**PROBLEM TO SOLVE**:
Among the lines below, some may contain the string "Scale". Say how many do, and give nothing besides the number.
######
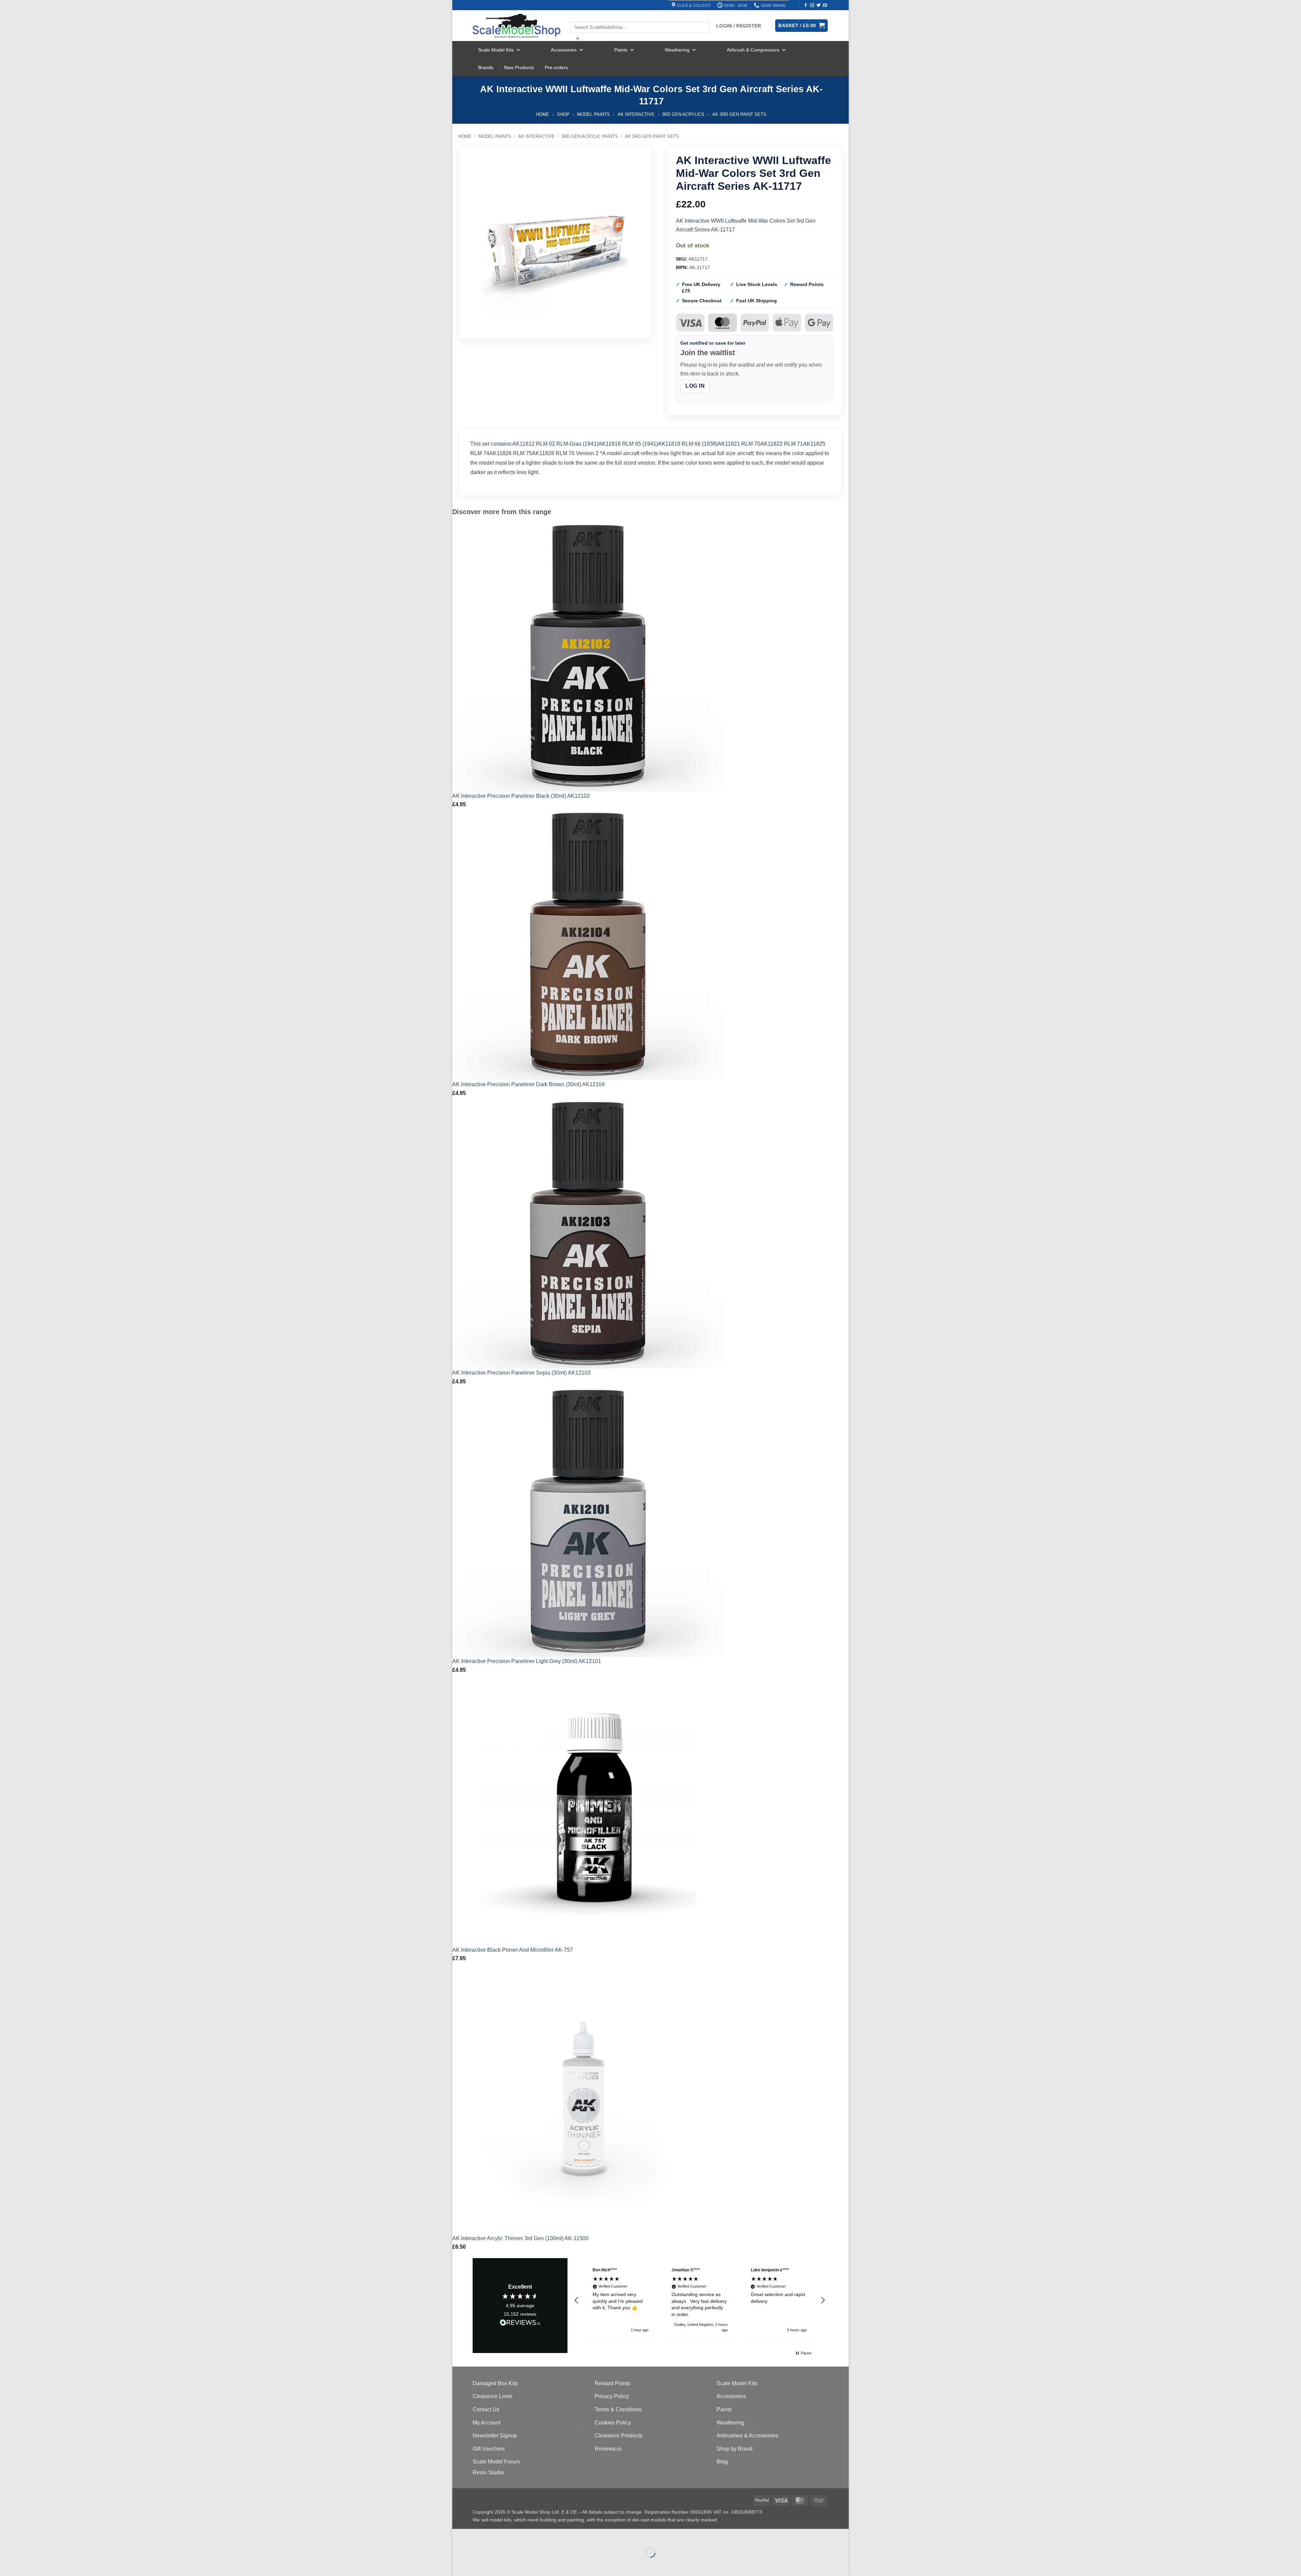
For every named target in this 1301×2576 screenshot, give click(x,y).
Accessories (564, 50)
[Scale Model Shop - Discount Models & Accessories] (516, 26)
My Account (486, 2423)
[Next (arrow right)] (479, 2564)
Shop (563, 114)
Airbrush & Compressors (753, 50)
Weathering (677, 50)
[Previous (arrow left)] (459, 2564)
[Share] (498, 2535)
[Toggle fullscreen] (479, 2535)
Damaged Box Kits (495, 2383)
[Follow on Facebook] (806, 5)
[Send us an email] (825, 5)
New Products (519, 67)
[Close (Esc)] (518, 2535)
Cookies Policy (613, 2423)
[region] (699, 2300)
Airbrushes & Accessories (747, 2435)
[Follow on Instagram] (812, 5)
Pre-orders (556, 67)
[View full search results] (576, 16)
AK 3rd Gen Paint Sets (739, 114)
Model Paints (593, 114)
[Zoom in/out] (459, 2535)
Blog (722, 2462)
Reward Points (612, 2383)
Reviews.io (608, 2449)
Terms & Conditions (618, 2409)
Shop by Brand (734, 2449)
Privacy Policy (612, 2396)
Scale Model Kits (496, 50)
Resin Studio (488, 2472)
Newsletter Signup (495, 2435)
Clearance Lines (492, 2396)
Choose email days (1184, 2552)
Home (542, 114)
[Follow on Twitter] (819, 5)
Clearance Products (618, 2435)
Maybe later (1232, 2550)
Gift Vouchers (489, 2449)
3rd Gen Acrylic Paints (589, 136)
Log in (695, 386)
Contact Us (486, 2409)
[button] (577, 2300)
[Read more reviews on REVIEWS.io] (520, 2323)
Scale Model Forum (496, 2462)
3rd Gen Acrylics (683, 114)
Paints (620, 50)
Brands (485, 67)
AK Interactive (636, 114)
######
**THE COMPLETED TASK**:
3